Netherlands: Travellers visiting and staying in Amsterdam will now have to pay more in tourist tax to stay overnight in Airbnb rentals, hotels and even campsites in the Dutch capital city.
As of 1 January, tourists will now be paying an extra three euros [$3.37] per night when staying at short-term rentals or hotels in the city, on top of an existing seven per cent tourist tax. Meanwhile, campers will need to pay an extra euro on top each night.
As one of Europe’s most popular destinations for foreign visitors, far exceeding the amount of people who live there, Amsterdam already has one of the highest tourist taxes in Europe.

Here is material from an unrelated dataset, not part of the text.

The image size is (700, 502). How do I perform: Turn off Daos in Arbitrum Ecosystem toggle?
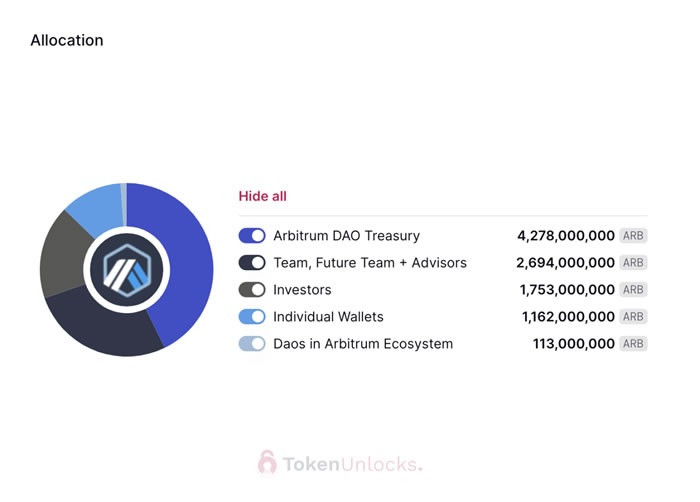click(x=252, y=344)
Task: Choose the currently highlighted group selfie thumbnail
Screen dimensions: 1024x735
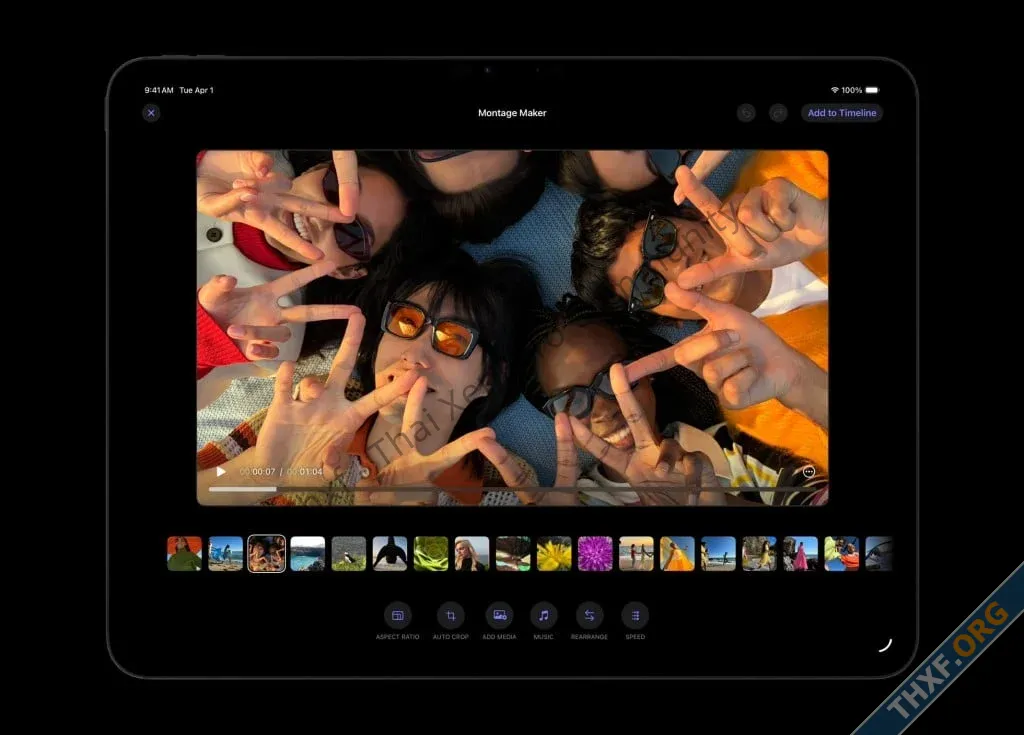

Venice is another major European city to try and cash in on high tourist demand by charging visitors [even those staying for just one day] ten euros during peak periods and three euros during off-peak periods, as of 1 July 2020. Overnight visitors already pay an existing tourist tax.
Japan and New Zealand are two countries to have adopted nationwide tourist tax policies in recent times, with the former aiming to use additional funds to fuel infrastructural improvements and public services ahead of this summer’s Olympic and Paralympic Games in Tokyo.
Similarly, New Zealand started to charge visitors NZ$35 (US$23.53) last year to pay for infrastructural improvements, although Australians are not required to pay the fee.